Given data ->
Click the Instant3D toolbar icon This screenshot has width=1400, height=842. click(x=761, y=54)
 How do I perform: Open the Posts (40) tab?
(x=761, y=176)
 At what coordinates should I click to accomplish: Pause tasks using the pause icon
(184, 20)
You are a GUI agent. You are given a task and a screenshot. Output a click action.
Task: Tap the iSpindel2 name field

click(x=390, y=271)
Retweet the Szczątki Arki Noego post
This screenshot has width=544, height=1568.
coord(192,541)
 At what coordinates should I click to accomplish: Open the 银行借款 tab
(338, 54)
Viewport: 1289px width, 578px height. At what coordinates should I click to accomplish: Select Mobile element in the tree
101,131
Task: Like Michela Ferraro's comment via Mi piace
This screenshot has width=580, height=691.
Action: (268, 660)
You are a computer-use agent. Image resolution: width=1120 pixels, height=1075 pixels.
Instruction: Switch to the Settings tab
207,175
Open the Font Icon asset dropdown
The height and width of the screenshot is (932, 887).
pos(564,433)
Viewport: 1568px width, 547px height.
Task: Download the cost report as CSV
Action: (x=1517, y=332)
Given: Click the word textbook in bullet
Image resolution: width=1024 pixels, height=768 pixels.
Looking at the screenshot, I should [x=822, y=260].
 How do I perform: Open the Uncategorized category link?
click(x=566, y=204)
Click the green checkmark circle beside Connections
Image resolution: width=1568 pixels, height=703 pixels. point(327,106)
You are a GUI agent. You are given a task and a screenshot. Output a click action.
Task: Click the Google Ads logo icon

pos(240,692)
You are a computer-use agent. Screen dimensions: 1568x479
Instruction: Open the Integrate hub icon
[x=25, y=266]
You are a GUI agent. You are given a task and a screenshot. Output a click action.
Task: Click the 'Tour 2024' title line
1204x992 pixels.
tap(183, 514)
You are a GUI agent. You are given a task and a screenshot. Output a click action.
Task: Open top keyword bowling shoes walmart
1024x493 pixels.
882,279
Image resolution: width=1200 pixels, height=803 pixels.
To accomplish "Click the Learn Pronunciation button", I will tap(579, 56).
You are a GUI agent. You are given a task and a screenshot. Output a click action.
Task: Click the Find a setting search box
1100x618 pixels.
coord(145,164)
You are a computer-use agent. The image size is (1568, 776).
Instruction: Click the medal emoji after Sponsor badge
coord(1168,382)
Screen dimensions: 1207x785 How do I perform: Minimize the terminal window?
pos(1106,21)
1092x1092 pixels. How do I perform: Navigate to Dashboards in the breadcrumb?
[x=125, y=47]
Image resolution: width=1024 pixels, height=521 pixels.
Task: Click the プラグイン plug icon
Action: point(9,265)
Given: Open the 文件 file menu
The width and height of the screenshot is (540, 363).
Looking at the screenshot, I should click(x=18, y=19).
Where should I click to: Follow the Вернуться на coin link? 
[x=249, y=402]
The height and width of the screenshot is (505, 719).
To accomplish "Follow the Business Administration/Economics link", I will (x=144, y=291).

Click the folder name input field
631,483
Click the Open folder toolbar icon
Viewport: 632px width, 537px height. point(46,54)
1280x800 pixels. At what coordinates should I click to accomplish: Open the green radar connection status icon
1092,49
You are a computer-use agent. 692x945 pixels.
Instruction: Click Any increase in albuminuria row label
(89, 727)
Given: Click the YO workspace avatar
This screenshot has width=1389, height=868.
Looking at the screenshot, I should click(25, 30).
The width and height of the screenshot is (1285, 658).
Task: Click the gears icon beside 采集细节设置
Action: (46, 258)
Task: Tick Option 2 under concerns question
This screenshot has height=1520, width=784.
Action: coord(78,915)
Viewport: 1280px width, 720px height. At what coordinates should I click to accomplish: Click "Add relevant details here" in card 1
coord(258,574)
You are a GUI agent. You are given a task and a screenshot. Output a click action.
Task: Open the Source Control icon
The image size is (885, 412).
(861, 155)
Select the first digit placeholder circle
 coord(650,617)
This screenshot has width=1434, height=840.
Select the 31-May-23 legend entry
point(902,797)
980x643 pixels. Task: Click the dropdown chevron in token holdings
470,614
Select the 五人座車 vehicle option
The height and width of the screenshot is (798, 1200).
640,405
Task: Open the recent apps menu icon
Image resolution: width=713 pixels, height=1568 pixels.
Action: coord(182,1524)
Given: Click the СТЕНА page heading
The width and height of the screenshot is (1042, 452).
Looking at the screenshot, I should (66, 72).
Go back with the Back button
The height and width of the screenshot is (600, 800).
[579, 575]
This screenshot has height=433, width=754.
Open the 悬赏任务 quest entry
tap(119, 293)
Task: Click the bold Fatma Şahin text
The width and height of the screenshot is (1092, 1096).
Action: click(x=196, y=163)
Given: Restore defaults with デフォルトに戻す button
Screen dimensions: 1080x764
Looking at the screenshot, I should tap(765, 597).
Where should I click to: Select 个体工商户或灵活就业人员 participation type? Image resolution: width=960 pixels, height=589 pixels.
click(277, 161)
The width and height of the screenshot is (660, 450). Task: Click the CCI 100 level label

Task ->
Print the complete listing again, exactly as it stands.

Exercise response ->
Click the Instant3D toolbar icon This screenshot has width=1400, height=842. click(x=761, y=54)
 How do I perform: Open the Posts (40) tab?
(x=761, y=176)
 At what coordinates should I click to accomplish: Pause tasks using the pause icon
(184, 20)
You are a GUI agent. You are given a task and a screenshot. Output a click action.
Task: Tap the iSpindel2 name field

click(x=390, y=271)
Retweet the Szczątki Arki Noego post
This screenshot has width=544, height=1568.
coord(192,541)
 At what coordinates should I click to accomplish: Open the 银行借款 tab
(338, 54)
Viewport: 1289px width, 578px height. At what coordinates should I click to accomplish: Select Mobile element in the tree
101,131
Task: Like Michela Ferraro's comment via Mi piace
This screenshot has width=580, height=691.
Action: (268, 660)
You are a computer-use agent. Image resolution: width=1120 pixels, height=1075 pixels.
Instruction: Switch to the Settings tab
207,175
Open the Font Icon asset dropdown
The height and width of the screenshot is (932, 887).
pos(564,433)
Viewport: 1568px width, 547px height.
Task: Download the cost report as CSV
Action: (x=1517, y=332)
Given: Click the word textbook in bullet
Image resolution: width=1024 pixels, height=768 pixels.
Looking at the screenshot, I should [x=822, y=260].
 How do I perform: Open the Uncategorized category link?
click(x=566, y=204)
Click the green checkmark circle beside Connections
Image resolution: width=1568 pixels, height=703 pixels. point(327,106)
You are a GUI agent. You are given a task and a screenshot. Output a click action.
Task: Click the Google Ads logo icon

pos(240,692)
You are a computer-use agent. Screen dimensions: 1568x479
Instruction: Open the Integrate hub icon
[x=25, y=266]
You are a GUI agent. You are given a task and a screenshot. Output a click action.
Task: Click the 'Tour 2024' title line
1204x992 pixels.
tap(183, 514)
You are a GUI agent. You are given a task and a screenshot. Output a click action.
Task: Open top keyword bowling shoes walmart
1024x493 pixels.
882,279
Image resolution: width=1200 pixels, height=803 pixels.
To accomplish "Click the Learn Pronunciation button", I will tap(579, 56).
You are a GUI agent. You are given a task and a screenshot. Output a click action.
Task: Click the Find a setting search box
1100x618 pixels.
coord(145,164)
You are a computer-use agent. The image size is (1568, 776).
Instruction: Click the medal emoji after Sponsor badge
coord(1168,382)
Screen dimensions: 1207x785 How do I perform: Minimize the terminal window?
pos(1106,21)
1092x1092 pixels. How do I perform: Navigate to Dashboards in the breadcrumb?
[x=125, y=47]
Image resolution: width=1024 pixels, height=521 pixels.
Task: Click the プラグイン plug icon
Action: point(9,265)
Given: Open the 文件 file menu
The width and height of the screenshot is (540, 363).
Looking at the screenshot, I should click(x=18, y=19).
Where should I click to: Follow the Вернуться на coin link? 
[x=249, y=402]
The height and width of the screenshot is (505, 719).
To accomplish "Follow the Business Administration/Economics link", I will (x=144, y=291).

Click the folder name input field
631,483
Click the Open folder toolbar icon
Viewport: 632px width, 537px height. point(46,54)
1280x800 pixels. At what coordinates should I click to accomplish: Open the green radar connection status icon
1092,49
You are a computer-use agent. 692x945 pixels.
Instruction: Click Any increase in albuminuria row label
(89, 727)
Given: Click the YO workspace avatar
This screenshot has width=1389, height=868.
Looking at the screenshot, I should click(25, 30).
The width and height of the screenshot is (1285, 658).
Task: Click the gears icon beside 采集细节设置
Action: (46, 258)
Task: Tick Option 2 under concerns question
This screenshot has height=1520, width=784.
Action: coord(78,915)
Viewport: 1280px width, 720px height. At what coordinates should I click to accomplish: Click "Add relevant details here" in card 1
coord(258,574)
You are a GUI agent. You are given a task and a screenshot. Output a click action.
Task: Open the Source Control icon
The image size is (885, 412).
(861, 155)
Select the first digit placeholder circle
 coord(650,617)
This screenshot has width=1434, height=840.
Select the 31-May-23 legend entry
point(902,797)
980x643 pixels. Task: Click the dropdown chevron in token holdings
470,614
Select the 五人座車 vehicle option
The height and width of the screenshot is (798, 1200).
640,405
Task: Open the recent apps menu icon
Image resolution: width=713 pixels, height=1568 pixels.
Action: coord(182,1524)
Given: Click the СТЕНА page heading
The width and height of the screenshot is (1042, 452).
Looking at the screenshot, I should (66, 72).
Go back with the Back button
The height and width of the screenshot is (600, 800).
[579, 575]
This screenshot has height=433, width=754.
Open the 悬赏任务 quest entry
tap(119, 293)
Task: Click the bold Fatma Şahin text
The width and height of the screenshot is (1092, 1096).
Action: click(x=196, y=163)
Given: Restore defaults with デフォルトに戻す button
Screen dimensions: 1080x764
Looking at the screenshot, I should tap(765, 597).
Where should I click to: Select 个体工商户或灵活就业人员 participation type? Image resolution: width=960 pixels, height=589 pixels.
click(277, 161)
The width and height of the screenshot is (660, 450). Task: Click the CCI 100 level label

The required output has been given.